Mitzi Cunliffe (1918 – 2006)

Mitzi Cunliffe was born Mitzi Solomon in New York, where she trained as a teacher and artist before subsequently studying in Paris.  After seeing the medieval sculpture at Chartres Cathedral she later wrote ‘I knew then that was the kind of work in which I wanted to be involved’.  In 1949 in New York she met and later married Marcus Cunliffe, an historian of American history and literature, later moving with him back to Manchester. 


She established a studio in the garage of the family home which was to be her base until 1964, an extremely productive period. She made two significant contributions to the 1951 Festival of Britain: a pair of intertwined figures symbolically stepping from a tree, prominently located at the entrance and a pair of bronze door handles in the form of expressive hands for the Regatta Restaurant.  For the School of Civic Design at Liverpool University she made another set of door handles, a relief and the Dove sculpture, all of which still survive. Other large-scale architectural reliefs can be seen at Manchester and Leeds University, the latter celebrating the university’s strong links with the textile industry. 

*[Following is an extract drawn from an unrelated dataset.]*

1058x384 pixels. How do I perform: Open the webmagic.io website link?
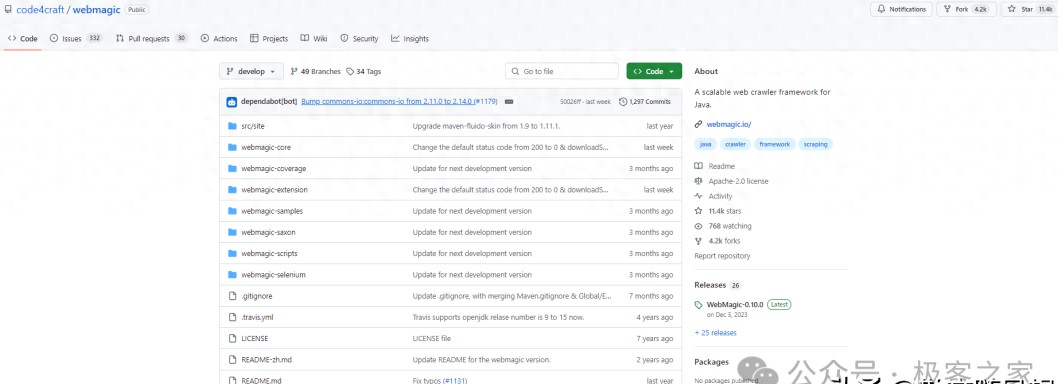729,124
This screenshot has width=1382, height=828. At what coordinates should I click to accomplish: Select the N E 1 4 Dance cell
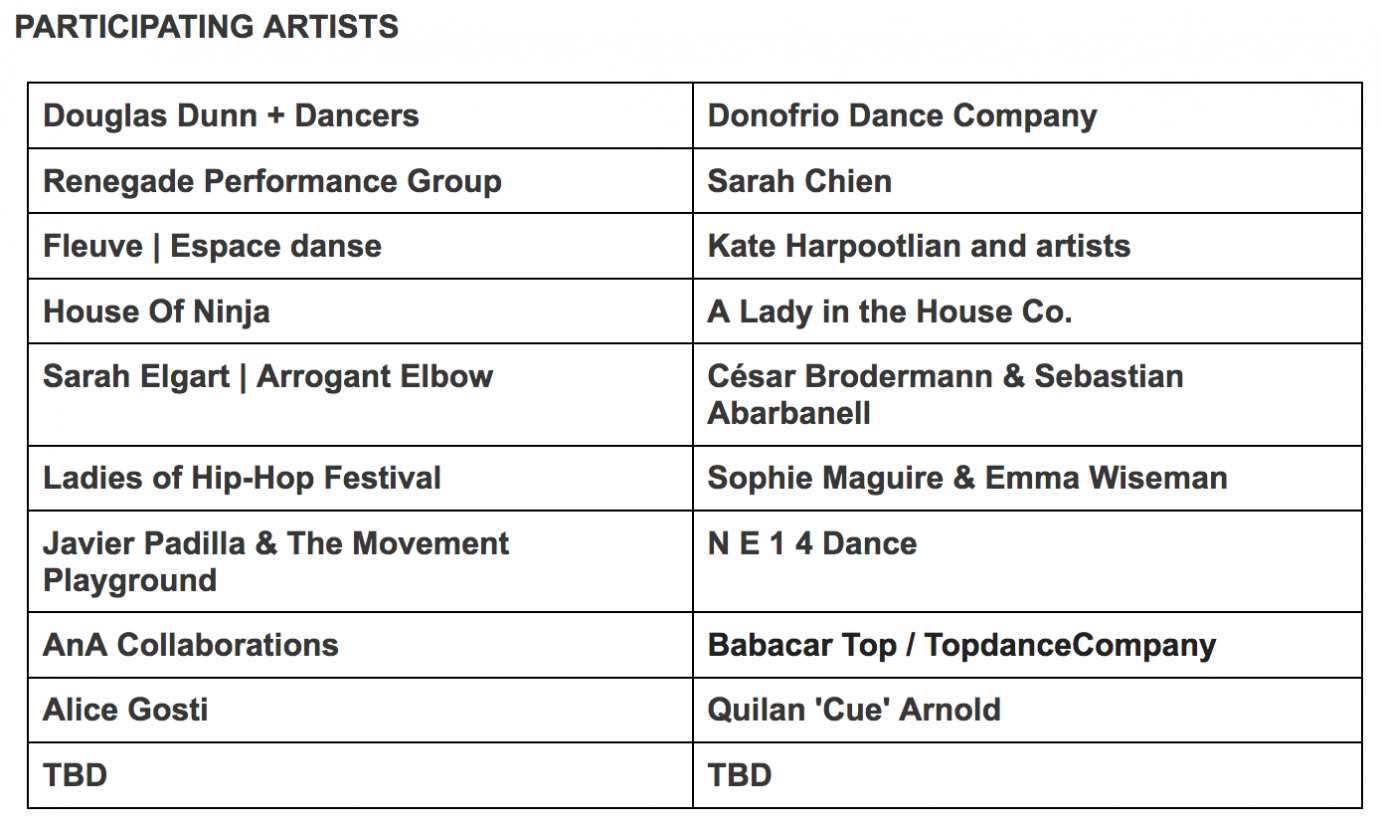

She was commissioned in 1955 by the Guild of Television Producers & Directors (now BAFTA) to make the famous trophy.  We know its serene gaze but the reverse side, featuring symbols carved into the metal, hints at something mysterious about the enduring power of drama and its place in the new technology.  Her original intention was make both ‘faces’ equally important by placing it on a rotating support.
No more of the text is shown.